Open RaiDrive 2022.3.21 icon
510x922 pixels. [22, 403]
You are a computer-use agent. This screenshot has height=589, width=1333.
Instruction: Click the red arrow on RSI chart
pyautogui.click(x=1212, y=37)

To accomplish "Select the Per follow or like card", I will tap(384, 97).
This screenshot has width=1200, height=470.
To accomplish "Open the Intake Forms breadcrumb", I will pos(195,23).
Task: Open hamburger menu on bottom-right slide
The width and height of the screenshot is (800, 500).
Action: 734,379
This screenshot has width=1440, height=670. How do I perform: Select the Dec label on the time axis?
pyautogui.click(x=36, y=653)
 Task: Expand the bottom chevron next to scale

● Requirement: Copy all of the items above word for word, without changing anything.

● Full solution:
Open RaiDrive 2022.3.21 icon
510x922 pixels. [22, 403]
You are a computer-use agent. This screenshot has height=589, width=1333.
Instruction: Click the red arrow on RSI chart
pyautogui.click(x=1212, y=37)

To accomplish "Select the Per follow or like card", I will tap(384, 97).
This screenshot has width=1200, height=470.
To accomplish "Open the Intake Forms breadcrumb", I will pos(195,23).
Task: Open hamburger menu on bottom-right slide
The width and height of the screenshot is (800, 500).
Action: 734,379
This screenshot has width=1440, height=670. How do I perform: Select the Dec label on the time axis?
pyautogui.click(x=36, y=653)
 Task: Expand the bottom chevron next to scale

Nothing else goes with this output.